The four-to-eight-week timeline with a platform is not faster because the team learns less. It is faster because the platform eliminates the operational build: monitoring infrastructure, verification automation, source intelligence, and content generation. The team focuses on strategy, interpretation, and quality, which are the skills that actually differentiate an agency.

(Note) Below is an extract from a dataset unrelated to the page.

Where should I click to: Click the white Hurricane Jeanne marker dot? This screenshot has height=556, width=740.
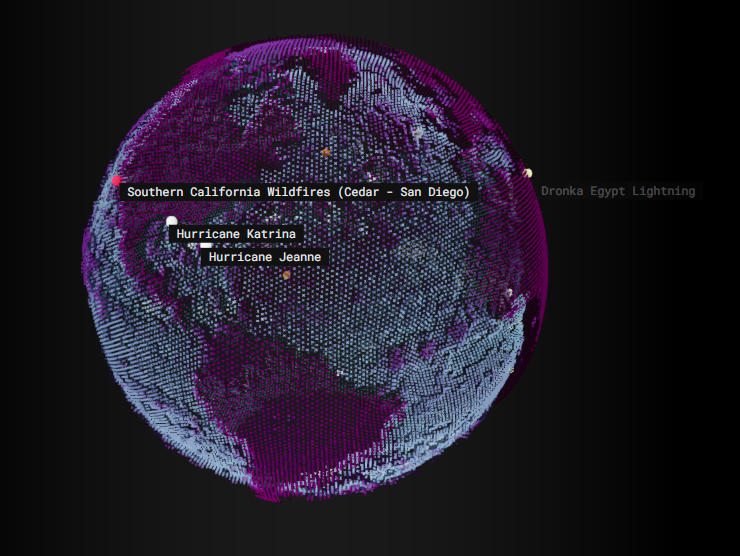[x=206, y=244]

Getting Started: First Steps for Your Agency
Start with one client and one buying query category. Run manual checks across all five AI search engines to understand the current state. Build a competitive source map showing where competitors appear and where your client does not. Produce two pieces of content structured for AI citation targeting the highest-value gap. Verify results after two weeks. If the content moved the needle, you have a proof point for scaling. If it did not, you have a learning opportunity that refines your approach before you sell to more clients.

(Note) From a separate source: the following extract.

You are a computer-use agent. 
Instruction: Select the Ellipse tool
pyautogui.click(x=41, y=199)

The agencies that build AEO skills now, while the discipline is early enough that expertise is scarce, will own the category as client demand grows. As of June 2026, AEO is where SEO was in 2010. The fundamentals are established. The playbook is being written. And the agencies writing it are the ones that will be hardest to displace. The Loudmink agency partner program accelerates this timeline by handling the operational mechanics so your team can focus on building strategic depth.
Frequently Asked Questions
How many AEO clients can one team member manage?
With a platform handling monitoring and content generation, one strategist can manage five to eight AEO clients. Without a platform, expect two to four clients per person because the manual monitoring, analysis, and verification workload is roughly double. The bottleneck is not strategy. It is the operational overhead of tracking multiple engines across multiple clients.
Do content writers need to learn prompt engineering?
No. Content writers need to learn answer-first structuring, not prompt engineering. The skill is writing two to four sentence passages that answer a specific question completely, with names, numbers, and a clear stance, so AI search engines can extract and cite them. Prompt engineering is relevant for teams building internal AI tools, but it is not an AEO content skill.
Can we start selling AEO before the team is fully trained?
You can start selling after weeks two to three if you use a platform, because the platform handles the execution while your team builds analytical depth. Start with clients who already trust you from existing SEO engagements, position AEO as an add-on, and use the first client as your internal training ground. Do not sell standalone AEO retainers until your team has completed at least one full verification cycle (content published, results verified, report delivered).
What is the biggest mistake agencies make when adding AEO?
Treating AEO as a dashboard sale. Agencies that buy a monitoring platform, show clients an AI visibility score, and call it a service will churn clients within three months because a score without action produces no results. The agencies that retain clients are the ones that monitor, analyze, create content, verify results, and report on the connection between their work and the client's improved AI visibility.
How is AEO different from what our SEO team already does?
AEO shares the same content craft as SEO but adds five capabilities SEO does not cover: monitoring across five AI search engines (not just Google), analyzing narrative responses (not keyword rankings), building presence on Reddit and YouTube (not just backlinks), verifying results after publication (AI responses are non-deterministic), and developing per-engine strategies based on different citation behaviors. The full breakdown of what transfers and what does not covers each gap in detail.